** Directive 1 **
Could you write out the passage on Ruffus combinatoric decorators word for word, from "import ruffus" to "tuples among them."?
** Directive 2 **
Can you carry the passage on Ruffus combinatoric decorators forward from its final line?

** Selection **
• • • • •

Ruffus provides decorators modelled on the "Combinatoric generators" in the Standard Python itertools library.

To use combinatoric decorators, you need to explicitly include them from Ruffus:

import ruffus
from ruffus import *
from ruffus.combinatorics import *

image

@product <decorators.product>

  • Given several sets of Input, it generates all versus all Output. For example, if there are four sets of Input files, @product <decorators.product> will generate WWW x XXX x YYY x ZZZ Output.
  • Uses formatter <decorators.transform> to generate unique Output names from components parsed from any parts of any specified files in all Input sets. In the above example, this allows the generation of WWW x XXX x YYY x ZZZ unique names.

@combinations <decorators.combinations>

  • Given one set of Input, it generates the combinations of r-length tuples among them.
  • Uses formatter <decorators.transform> to generate unique Output names from components parsed from any parts of any specified files in all Input sets.
  • For example, given Input called A, B and C, it will generate: A-B, A-C, B-C
  • The order of Input items is ignored so either A-B or B-A will be included, not both
  • Self-vs-self combinations (A-A) are excluded.

• • • • •

Rows on where the targets appear:
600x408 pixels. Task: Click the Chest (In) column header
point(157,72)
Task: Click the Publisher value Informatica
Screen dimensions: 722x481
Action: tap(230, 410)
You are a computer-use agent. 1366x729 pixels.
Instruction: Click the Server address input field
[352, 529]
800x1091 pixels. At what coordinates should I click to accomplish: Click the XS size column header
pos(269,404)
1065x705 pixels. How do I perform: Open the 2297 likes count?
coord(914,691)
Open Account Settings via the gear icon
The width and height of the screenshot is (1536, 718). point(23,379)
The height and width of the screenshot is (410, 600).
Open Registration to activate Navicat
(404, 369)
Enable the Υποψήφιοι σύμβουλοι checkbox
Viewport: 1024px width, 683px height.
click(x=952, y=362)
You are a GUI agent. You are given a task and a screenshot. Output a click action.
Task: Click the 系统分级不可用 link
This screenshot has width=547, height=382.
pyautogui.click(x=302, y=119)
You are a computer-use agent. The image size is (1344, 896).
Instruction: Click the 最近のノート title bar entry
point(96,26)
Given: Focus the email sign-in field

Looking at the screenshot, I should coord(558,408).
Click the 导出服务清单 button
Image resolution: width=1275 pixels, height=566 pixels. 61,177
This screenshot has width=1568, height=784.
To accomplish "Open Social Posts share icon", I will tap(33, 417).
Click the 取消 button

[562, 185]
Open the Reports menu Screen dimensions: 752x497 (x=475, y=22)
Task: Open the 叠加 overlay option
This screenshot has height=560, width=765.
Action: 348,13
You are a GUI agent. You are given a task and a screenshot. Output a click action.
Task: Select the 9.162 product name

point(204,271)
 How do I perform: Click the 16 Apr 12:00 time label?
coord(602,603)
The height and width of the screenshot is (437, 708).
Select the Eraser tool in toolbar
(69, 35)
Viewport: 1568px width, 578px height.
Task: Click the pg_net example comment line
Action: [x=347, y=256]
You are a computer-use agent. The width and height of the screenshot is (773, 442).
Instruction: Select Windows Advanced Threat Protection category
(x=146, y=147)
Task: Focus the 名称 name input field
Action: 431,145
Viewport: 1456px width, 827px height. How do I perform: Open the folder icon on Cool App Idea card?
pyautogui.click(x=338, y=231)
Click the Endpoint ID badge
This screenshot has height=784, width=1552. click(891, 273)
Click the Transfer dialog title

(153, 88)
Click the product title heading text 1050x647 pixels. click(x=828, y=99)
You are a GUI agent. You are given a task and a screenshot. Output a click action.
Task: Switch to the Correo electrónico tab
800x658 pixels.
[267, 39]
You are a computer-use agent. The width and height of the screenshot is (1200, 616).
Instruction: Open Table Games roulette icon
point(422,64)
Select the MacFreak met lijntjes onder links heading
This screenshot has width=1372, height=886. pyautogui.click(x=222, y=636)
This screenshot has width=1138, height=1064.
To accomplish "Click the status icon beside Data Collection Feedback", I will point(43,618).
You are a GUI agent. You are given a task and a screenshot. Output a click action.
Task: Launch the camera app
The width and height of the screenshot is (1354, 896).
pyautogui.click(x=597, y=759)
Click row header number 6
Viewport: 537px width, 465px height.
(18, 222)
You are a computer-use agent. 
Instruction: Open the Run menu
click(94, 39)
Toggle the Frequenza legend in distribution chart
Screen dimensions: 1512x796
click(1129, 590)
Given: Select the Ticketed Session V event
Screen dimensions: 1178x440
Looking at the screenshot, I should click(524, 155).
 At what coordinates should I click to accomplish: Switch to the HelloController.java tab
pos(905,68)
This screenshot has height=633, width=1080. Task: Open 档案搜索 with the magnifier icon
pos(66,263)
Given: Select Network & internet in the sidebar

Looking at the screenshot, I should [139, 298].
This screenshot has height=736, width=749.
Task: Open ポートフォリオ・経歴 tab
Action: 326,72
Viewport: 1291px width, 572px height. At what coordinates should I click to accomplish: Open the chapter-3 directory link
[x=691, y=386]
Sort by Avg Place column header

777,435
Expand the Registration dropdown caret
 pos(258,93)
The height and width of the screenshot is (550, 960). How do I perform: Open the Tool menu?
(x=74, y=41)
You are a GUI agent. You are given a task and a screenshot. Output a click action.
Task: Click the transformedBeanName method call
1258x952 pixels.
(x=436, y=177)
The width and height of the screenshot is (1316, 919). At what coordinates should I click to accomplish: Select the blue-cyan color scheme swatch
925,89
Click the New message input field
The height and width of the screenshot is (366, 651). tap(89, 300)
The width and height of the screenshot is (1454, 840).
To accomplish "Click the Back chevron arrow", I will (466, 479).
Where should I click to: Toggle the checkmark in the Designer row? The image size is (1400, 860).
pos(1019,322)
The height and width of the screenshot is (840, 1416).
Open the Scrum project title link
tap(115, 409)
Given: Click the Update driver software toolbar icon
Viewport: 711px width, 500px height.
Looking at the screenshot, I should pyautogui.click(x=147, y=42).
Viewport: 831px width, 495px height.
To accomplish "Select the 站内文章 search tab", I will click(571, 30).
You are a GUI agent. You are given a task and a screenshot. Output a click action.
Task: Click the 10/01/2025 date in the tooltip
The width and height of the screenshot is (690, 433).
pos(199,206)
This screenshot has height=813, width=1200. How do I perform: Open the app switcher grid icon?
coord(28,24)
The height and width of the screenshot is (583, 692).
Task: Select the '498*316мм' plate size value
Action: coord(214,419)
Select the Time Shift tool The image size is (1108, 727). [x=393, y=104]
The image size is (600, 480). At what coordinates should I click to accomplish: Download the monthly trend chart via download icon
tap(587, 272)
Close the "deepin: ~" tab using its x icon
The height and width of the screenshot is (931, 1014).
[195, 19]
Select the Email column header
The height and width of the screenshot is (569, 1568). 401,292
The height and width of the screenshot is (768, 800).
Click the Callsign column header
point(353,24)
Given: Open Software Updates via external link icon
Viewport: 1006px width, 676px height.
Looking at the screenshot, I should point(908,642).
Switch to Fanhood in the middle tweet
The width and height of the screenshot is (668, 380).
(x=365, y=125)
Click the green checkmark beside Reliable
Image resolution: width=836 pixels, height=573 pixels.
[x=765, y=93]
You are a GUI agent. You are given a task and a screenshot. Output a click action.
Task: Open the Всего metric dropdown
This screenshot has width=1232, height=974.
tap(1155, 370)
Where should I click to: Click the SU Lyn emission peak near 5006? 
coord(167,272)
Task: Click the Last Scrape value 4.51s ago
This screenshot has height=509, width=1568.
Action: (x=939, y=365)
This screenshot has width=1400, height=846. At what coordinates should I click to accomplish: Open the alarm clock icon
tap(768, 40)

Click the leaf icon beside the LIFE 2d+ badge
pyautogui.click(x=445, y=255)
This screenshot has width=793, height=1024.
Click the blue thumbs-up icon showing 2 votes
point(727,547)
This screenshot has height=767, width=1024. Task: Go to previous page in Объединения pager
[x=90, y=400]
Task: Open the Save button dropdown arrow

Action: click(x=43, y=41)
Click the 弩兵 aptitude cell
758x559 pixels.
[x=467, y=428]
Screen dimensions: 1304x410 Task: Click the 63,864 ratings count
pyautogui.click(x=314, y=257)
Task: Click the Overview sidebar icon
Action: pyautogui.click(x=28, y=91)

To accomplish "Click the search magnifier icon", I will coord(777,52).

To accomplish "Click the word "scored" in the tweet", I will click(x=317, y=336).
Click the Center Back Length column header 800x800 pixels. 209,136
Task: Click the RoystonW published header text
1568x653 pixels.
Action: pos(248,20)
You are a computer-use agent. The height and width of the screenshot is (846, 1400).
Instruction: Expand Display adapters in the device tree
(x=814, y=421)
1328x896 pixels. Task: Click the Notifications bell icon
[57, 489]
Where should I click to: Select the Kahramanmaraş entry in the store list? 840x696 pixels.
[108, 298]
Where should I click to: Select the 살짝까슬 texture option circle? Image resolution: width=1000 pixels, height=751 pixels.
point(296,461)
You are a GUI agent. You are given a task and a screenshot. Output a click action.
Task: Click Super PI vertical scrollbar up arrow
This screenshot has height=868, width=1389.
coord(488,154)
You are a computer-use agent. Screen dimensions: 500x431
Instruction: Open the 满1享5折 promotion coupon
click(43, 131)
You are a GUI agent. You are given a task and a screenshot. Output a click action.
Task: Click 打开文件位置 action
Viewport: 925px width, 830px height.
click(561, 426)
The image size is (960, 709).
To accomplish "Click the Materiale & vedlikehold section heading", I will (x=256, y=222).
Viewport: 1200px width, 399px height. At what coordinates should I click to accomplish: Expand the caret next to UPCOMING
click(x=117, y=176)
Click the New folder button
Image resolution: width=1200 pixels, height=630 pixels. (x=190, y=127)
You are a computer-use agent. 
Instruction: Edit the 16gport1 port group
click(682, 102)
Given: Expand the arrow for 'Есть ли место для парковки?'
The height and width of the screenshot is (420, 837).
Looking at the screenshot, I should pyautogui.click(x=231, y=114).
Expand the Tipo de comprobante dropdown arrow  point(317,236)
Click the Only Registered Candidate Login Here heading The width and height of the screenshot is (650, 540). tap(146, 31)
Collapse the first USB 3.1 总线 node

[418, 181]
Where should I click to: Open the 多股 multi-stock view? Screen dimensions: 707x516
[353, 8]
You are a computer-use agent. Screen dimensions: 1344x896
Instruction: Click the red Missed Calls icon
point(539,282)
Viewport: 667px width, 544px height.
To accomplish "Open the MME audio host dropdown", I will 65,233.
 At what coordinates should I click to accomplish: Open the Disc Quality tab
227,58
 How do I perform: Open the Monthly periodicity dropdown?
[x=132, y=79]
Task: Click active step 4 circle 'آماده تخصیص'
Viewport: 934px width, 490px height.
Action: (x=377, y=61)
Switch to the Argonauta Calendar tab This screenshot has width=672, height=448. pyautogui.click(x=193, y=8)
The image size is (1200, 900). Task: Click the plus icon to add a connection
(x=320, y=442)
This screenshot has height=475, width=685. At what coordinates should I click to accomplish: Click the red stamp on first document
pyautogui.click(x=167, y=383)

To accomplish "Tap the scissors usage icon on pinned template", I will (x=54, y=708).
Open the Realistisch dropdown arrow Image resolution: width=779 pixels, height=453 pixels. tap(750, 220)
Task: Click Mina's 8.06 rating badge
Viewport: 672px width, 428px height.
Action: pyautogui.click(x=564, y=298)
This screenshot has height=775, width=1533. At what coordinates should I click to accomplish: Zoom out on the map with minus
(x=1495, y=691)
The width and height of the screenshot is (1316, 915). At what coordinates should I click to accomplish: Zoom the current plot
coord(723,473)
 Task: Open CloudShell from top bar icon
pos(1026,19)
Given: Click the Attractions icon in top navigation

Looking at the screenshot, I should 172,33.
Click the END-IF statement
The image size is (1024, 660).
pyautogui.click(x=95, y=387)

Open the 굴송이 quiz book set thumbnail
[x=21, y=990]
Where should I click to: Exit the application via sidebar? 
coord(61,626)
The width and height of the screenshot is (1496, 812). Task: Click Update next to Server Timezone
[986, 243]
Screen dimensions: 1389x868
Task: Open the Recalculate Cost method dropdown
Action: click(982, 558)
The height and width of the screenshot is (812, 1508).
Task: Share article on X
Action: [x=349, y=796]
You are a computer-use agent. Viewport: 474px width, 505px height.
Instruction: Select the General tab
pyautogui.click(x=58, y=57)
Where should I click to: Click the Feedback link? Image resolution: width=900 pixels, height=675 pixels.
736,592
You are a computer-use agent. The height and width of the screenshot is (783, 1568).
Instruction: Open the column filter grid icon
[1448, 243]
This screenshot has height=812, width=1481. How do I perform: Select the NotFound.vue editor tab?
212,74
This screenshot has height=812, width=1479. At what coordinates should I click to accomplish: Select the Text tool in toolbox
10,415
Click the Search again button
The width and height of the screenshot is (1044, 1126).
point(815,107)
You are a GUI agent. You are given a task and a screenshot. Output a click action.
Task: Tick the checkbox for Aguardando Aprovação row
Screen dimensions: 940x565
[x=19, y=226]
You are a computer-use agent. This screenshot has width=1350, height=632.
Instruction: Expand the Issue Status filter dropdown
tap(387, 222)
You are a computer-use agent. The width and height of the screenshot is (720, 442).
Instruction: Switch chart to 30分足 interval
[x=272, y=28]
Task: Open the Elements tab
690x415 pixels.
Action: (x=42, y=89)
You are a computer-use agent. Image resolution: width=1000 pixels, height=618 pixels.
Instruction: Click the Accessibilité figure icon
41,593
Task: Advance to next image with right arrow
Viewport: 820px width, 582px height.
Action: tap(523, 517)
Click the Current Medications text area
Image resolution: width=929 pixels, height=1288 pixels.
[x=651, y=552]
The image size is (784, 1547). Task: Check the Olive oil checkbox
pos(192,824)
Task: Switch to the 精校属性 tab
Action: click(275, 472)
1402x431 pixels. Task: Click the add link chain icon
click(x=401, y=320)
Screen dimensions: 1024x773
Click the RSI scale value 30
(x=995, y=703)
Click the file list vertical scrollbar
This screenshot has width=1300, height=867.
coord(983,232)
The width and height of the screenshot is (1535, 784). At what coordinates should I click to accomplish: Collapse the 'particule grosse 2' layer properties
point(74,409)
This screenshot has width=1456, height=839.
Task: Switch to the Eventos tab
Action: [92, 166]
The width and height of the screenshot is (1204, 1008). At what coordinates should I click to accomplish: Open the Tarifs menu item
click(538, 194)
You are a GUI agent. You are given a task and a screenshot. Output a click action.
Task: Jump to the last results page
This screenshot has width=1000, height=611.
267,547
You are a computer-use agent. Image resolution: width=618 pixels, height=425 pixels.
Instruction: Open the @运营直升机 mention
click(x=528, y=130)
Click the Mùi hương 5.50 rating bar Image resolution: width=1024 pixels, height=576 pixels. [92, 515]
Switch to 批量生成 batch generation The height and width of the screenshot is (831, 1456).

• • • • •

** Right answer 1 **
import ruffus
from ruffus import *
from ruffus.combinatorics import *

image

@product <decorators.product>

  • Given several sets of Input, it generates all versus all Output. For example, if there are four sets of Input files, @product <decorators.product> will generate WWW x XXX x YYY x ZZZ Output.
  • Uses formatter <decorators.transform> to generate unique Output names from components parsed from any parts of any specified files in all Input sets. In the above example, this allows the generation of WWW x XXX x YYY x ZZZ unique names.

@combinations <decorators.combinations>

  • Given one set of Input, it generates the combinations of r-length tuples among them.

** Right answer 2 **
@combinations_with_replacement <decorators.combinations_with_replacement>

  • Given one set of Input, it generates the combinations of r-length tuples among them but includes self-vs-self conbinations.
  • Uses formatter <decorators.transform> to generate unique Output names from components parsed from any parts of any specified files in all Input sets.
  • For example, given Input called A, B and C, it will generate: A-A, A-B, A-C, B-B, B-C, C-C

@permutations <decorators.permutations>

  • Given one set of Input, it generates the permutations of r-length tuples among them. This excludes self-vs-self combinations but includes all orderings (A-B and B-A).
  • Uses formatter <decorators.transform> to generate unique Output names from components parsed from any parts of any specified files in all Input sets.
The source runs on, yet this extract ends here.